Viele werdende Mütter wünschen sich eine natürliche Geburt, möglichst ohne ärztliche Eingriffe, individuell betreut. Einige Thüringer Geburtskliniken haben ihr Angebot um Hebammenkreißsäle ergänzt.
Das Angebot einiger Thüringer Krankenhäuser an Schwangere, ihre Kinder ohne ärztliche Begleitung in von Hebammen geleiteten Kreißsälen zur Welt zu bringen, stößt nach Einschätzung der Kliniken auf Interesse. Es gebe zahlreiche Anfragen und Anmeldungen dazu, teilten die Thüringen-Kliniken Saalfeld und das Universitätsklinikum Jena auf Anfrage mit. In Hebammenkreißsälen betreuen die Geburtshelferinnen eigenverantwortlich gesunde Schwangere vor, während und nach der Entbindung. Ärzte werden nur bei Komplikationen zur Unterstützung herangezogen. Kliniken bieten das zusätzlich zur normalen Geburtshilfe an.
Nach Angaben des Hebammenlandesverbandes gibt es in Thüringen bislang an vier Kliniken Hebammenkreißsäle, neben Saalfeld und Jena sind das die Ilm-Kreis-Kliniken in Arnstadt und das Helios-Klinikum Erfurt. Im Klinikum Weimar ist nach Angaben einer Sprecherin einer geplant.
In den Thüringen-Kliniken haben seit dem Start zu Jahresbeginn zehn Frauen im Hebammenkreißsaal entbunden. „Das sind knapp ein Zehntel aller Geburten seit dem 1. Januar 2025 bei uns“, teilte Kliniksprecher Stephan Breidt mit. Vorgestellt hätten sich rund 50 werdende Mütter. In Vorgesprächen oder während der Geburt habe sich allerdings herausgestellt, dass sie nicht im Hebammenkreißsaal entbinden könnten.
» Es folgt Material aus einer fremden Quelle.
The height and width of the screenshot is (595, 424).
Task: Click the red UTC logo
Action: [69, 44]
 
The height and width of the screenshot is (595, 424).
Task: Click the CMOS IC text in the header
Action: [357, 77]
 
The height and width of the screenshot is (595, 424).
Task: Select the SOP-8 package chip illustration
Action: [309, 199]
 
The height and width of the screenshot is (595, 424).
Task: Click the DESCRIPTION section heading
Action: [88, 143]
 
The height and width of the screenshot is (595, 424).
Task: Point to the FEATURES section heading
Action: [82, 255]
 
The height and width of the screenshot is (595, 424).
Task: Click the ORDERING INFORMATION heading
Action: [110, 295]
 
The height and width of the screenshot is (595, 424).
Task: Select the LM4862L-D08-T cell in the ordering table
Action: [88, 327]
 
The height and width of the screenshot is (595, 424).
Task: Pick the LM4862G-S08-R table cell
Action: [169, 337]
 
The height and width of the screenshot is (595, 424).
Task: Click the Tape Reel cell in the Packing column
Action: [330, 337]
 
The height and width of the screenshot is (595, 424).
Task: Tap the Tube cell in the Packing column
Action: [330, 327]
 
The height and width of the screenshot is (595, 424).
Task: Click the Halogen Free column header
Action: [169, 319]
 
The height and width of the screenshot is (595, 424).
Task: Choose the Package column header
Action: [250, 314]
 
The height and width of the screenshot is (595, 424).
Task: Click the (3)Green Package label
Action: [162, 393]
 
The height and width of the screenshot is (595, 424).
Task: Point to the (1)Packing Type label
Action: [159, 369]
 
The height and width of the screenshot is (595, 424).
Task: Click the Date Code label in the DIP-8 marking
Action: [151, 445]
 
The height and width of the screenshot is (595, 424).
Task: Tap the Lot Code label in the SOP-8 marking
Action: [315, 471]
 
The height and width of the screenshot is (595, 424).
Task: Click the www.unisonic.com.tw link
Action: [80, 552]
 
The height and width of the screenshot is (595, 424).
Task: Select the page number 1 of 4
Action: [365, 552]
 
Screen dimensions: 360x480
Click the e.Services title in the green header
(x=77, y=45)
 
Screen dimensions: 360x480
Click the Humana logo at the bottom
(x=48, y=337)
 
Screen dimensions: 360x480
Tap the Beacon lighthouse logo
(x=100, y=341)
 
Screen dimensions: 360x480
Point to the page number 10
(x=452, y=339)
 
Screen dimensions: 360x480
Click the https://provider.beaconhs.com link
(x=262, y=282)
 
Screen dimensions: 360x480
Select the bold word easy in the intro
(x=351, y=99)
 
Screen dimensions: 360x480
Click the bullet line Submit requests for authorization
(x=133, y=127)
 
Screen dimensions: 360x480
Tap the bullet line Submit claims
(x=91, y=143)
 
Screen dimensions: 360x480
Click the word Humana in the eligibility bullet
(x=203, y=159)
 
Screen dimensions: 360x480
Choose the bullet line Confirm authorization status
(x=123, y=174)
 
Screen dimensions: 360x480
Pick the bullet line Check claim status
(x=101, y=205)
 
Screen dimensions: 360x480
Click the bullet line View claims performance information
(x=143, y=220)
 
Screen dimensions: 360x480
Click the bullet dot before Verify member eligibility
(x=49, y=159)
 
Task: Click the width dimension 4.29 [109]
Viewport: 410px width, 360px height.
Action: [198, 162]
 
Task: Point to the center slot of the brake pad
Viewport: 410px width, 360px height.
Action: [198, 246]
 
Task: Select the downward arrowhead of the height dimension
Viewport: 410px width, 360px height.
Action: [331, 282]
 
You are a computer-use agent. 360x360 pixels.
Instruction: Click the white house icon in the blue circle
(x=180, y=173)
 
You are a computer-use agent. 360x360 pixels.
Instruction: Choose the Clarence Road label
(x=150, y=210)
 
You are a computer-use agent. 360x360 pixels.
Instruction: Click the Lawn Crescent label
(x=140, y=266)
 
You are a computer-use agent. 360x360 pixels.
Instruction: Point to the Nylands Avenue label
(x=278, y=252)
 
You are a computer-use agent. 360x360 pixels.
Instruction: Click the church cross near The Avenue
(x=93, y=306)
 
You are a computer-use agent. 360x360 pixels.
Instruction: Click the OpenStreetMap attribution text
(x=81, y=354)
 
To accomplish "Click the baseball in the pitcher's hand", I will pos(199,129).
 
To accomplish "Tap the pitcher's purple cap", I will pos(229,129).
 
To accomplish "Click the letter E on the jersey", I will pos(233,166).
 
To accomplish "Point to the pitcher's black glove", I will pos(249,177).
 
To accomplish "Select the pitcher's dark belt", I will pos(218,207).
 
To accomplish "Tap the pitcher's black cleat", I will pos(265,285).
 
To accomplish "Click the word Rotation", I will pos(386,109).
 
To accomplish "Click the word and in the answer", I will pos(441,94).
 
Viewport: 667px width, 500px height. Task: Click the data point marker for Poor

Nur für Schwangere ohne Gesundheitsrisiken
„Bei Risikoschwangerschaften ist das nicht möglich“, erläutert die Vorsitzende des Hebammenlandesverbandes, Diana Schmidt. Das betreffe beispielsweise Frauen mit Bluthochdruck oder früheren Kaiserschnittentbindungen. Auch wenn das Kind zu klein sei, falsch im Körper der Mutter liege oder bei Zwillingsgeburten dürften Hebammen die Entbindungen nicht allein begleiten.
Am Universitätsklinikum Jena, wo jährlich rund 1.200 Kinder zur Welt kommen, ist der Anteil der allein von Hebammen betreuten Geburten – 35 Geburten binnen zwei Jahren – deshalb überschaubar. „Als Krankenhaus der Maximalversorger betreuen wir eher Risikoschwangere, zum Beispiel Frauen nach einer Organtransplantation oder Diabetikerinnen“, sagt die leitende Hebamme Claudia Hahnemann. Aktuell stehen in Jena 160 werdende Mütter auf der Anmeldeliste für den hebammengeleiteten Kreißsaal.
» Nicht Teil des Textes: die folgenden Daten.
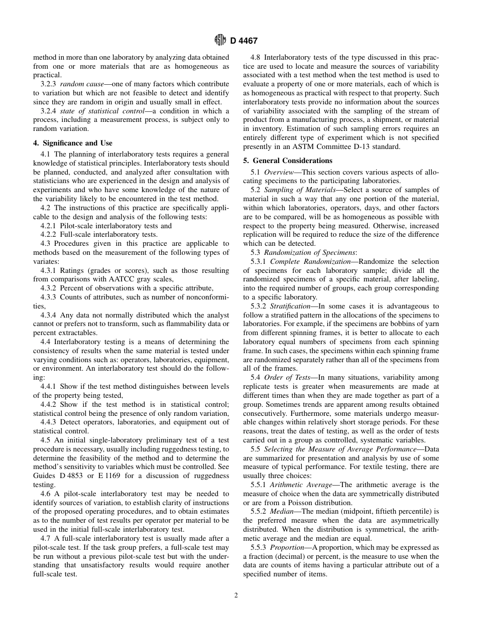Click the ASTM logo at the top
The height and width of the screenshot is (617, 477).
coord(220,41)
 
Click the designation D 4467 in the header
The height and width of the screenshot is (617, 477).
coord(244,41)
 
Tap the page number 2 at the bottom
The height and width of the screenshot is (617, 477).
coord(236,595)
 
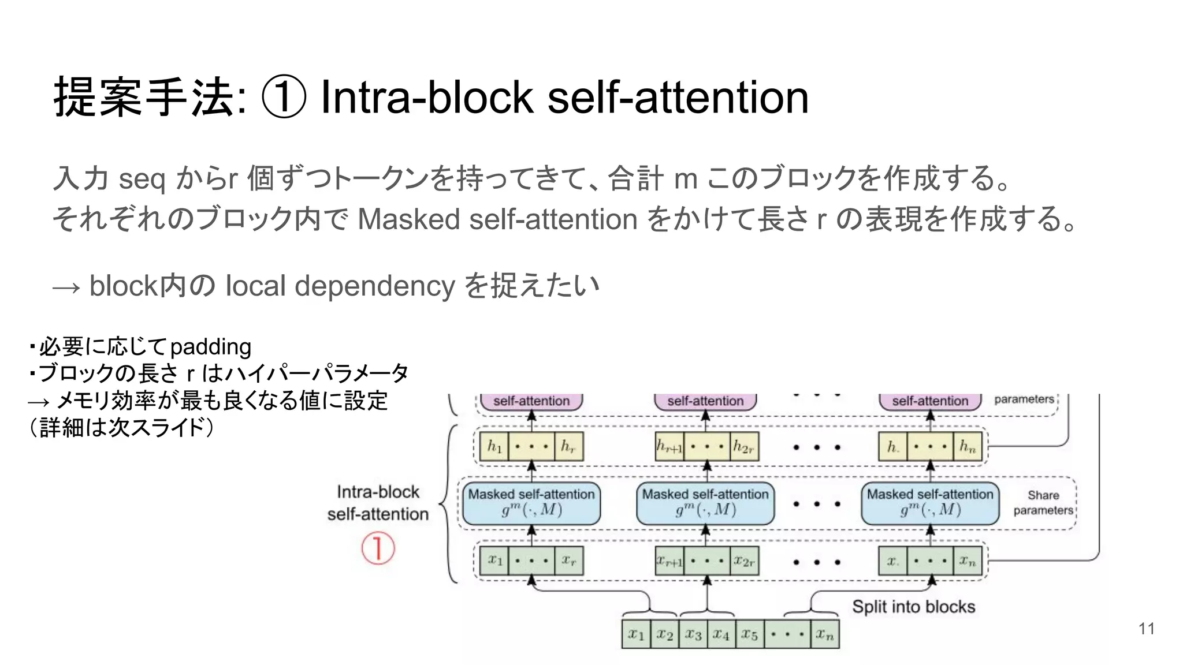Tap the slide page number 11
(1147, 629)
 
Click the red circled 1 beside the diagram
(378, 548)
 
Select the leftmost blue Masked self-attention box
(531, 503)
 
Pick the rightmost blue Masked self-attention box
(929, 503)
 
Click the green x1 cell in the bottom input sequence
(636, 634)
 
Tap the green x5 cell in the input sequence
(750, 634)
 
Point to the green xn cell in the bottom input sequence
(825, 634)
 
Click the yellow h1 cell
(494, 446)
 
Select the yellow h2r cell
(743, 446)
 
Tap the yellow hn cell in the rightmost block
(968, 446)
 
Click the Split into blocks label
(913, 607)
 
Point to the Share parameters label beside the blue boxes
(1043, 503)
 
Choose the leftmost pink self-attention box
(531, 401)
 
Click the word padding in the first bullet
(210, 347)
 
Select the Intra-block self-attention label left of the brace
(378, 503)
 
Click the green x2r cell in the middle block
(743, 561)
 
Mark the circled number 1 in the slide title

Kammer schlägt Hebammenzentren vor
Angesichts sinkender Geburtenzahlen in Thüringen, eines zunehmenden Fachkräftemangels und höherer Standards bei der Personalausstattung von Geburtskliniken durch die Klinikreform hat die Landesärztekammer kürzlich eine stärkere Zentralisierung in der Geburtsmedizin angeregt. Sie brachte dabei auch die Schließung von kleinen Geburtskliniken ins Spiel.
Zur Versorgung in davon betroffenen Regionen schlägt die Kammer wohnortnahe Hebammenzentren vor, die sich telemedizinisch mit bestehenden Geburtskliniken zusammenschalten könnten. In Thüringen gibt es laut Kammer aktuell 19 Geburtskliniken. Vier von ihnen betreuen weniger als 350 Entbindungen jährlich – also nicht einmal eine pro Tag.